● ABOUT THIS TASK
Look below for the line holding "Image resolution: width=1024" and the line holding "Click 我想使用自己现有的域名 link". Transcribe exactly those lines and all lines between them, nothing more.

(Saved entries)
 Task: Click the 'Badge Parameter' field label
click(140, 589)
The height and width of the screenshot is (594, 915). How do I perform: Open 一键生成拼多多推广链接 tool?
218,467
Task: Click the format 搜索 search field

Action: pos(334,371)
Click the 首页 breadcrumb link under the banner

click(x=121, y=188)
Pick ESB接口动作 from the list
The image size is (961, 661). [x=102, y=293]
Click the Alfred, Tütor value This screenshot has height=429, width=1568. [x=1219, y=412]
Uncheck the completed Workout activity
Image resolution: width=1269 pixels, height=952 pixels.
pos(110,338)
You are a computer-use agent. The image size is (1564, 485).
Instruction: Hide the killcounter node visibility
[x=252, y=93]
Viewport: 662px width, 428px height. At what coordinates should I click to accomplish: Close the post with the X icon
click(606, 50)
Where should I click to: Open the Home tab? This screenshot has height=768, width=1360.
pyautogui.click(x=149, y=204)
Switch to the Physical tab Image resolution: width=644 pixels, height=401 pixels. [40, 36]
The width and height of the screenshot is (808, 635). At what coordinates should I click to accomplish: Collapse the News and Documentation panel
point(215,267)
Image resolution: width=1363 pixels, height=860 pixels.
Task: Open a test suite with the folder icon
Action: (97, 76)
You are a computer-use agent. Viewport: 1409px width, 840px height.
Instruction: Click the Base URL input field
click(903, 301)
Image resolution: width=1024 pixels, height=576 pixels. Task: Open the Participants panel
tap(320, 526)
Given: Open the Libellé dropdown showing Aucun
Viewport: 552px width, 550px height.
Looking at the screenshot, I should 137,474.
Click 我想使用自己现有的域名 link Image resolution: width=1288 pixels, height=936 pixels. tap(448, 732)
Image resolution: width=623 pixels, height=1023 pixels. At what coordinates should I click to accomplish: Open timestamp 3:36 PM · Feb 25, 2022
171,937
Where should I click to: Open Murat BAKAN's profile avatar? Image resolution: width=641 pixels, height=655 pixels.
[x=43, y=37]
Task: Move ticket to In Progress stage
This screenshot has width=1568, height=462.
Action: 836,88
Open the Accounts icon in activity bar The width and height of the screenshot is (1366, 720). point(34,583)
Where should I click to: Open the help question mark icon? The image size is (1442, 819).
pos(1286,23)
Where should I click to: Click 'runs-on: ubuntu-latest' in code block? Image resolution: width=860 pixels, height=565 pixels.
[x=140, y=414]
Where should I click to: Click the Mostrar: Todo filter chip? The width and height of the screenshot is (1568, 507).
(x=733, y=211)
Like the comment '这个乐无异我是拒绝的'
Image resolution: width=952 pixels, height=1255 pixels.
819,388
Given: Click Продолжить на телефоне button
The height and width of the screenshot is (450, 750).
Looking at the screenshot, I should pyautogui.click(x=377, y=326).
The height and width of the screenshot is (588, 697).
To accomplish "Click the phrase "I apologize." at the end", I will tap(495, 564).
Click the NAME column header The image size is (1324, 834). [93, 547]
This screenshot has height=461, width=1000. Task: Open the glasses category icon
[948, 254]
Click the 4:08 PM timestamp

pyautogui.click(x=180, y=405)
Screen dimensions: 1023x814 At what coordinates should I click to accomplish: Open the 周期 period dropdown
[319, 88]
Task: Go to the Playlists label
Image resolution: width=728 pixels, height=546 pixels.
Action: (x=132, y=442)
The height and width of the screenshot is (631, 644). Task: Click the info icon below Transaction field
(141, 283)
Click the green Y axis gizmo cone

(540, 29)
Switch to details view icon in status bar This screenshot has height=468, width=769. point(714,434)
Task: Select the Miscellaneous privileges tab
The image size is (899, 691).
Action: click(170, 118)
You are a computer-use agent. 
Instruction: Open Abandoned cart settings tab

● OUTPUT FOR THIS EXERCISE
Image resolution: width=1024 pixels, height=576 pixels. Task: Open the Participants panel
tap(320, 526)
Given: Open the Libellé dropdown showing Aucun
Viewport: 552px width, 550px height.
Looking at the screenshot, I should 137,474.
Click 我想使用自己现有的域名 link Image resolution: width=1288 pixels, height=936 pixels. tap(448, 732)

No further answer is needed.